■ **Input records**:
------------------------------------

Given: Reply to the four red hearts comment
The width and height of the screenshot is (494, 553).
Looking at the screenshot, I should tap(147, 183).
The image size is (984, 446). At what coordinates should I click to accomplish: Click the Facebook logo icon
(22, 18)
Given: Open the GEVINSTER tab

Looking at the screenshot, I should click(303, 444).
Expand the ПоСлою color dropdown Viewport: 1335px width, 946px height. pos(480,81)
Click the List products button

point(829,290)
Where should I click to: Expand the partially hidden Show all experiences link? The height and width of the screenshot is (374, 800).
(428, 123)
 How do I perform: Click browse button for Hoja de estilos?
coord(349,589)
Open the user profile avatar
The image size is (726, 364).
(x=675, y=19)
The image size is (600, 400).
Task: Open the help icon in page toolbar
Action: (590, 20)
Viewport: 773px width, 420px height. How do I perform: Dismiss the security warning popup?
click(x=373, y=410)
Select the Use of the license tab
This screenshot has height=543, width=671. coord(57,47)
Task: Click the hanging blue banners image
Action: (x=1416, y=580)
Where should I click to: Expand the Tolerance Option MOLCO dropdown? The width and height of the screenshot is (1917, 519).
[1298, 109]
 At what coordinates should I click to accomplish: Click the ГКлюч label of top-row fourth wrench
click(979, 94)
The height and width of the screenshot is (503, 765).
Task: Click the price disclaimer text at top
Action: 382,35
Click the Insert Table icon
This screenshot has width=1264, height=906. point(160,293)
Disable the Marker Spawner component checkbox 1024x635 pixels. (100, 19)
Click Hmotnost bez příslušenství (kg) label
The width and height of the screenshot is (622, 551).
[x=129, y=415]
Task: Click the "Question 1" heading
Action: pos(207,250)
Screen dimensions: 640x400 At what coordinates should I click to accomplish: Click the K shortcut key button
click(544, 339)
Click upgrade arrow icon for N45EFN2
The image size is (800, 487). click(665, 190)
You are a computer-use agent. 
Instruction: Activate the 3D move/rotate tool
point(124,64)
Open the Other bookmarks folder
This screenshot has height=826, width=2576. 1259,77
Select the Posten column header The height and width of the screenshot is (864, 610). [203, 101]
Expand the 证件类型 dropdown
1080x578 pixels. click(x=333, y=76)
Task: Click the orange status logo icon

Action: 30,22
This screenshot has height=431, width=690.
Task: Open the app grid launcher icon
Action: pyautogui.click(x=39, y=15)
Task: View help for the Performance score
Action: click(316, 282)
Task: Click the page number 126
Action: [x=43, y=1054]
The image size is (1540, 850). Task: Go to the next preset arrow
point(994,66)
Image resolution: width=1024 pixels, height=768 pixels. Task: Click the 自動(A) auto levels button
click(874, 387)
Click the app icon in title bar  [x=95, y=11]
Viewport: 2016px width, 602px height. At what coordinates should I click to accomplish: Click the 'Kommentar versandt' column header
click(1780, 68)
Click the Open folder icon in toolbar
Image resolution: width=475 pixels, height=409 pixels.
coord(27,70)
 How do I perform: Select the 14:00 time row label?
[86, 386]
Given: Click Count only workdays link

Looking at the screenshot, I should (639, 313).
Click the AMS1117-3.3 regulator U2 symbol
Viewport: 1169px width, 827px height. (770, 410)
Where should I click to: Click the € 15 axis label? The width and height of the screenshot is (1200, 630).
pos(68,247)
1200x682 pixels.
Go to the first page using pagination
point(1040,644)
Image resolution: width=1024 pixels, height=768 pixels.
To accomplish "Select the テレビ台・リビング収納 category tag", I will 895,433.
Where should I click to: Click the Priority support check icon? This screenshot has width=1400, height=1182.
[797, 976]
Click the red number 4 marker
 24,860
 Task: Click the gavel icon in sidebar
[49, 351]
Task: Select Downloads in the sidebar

------------------------------------

■ **Work request**: Repeat only the stretch of lines that opens with the line containing "Where should I click to: Click the Priority" and closes with the final line of the entries, both included, exactly as written.

■ **Solution to the problem**:
Where should I click to: Click the Priority support check icon? This screenshot has width=1400, height=1182.
[797, 976]
Click the red number 4 marker
 24,860
 Task: Click the gavel icon in sidebar
[49, 351]
Task: Select Downloads in the sidebar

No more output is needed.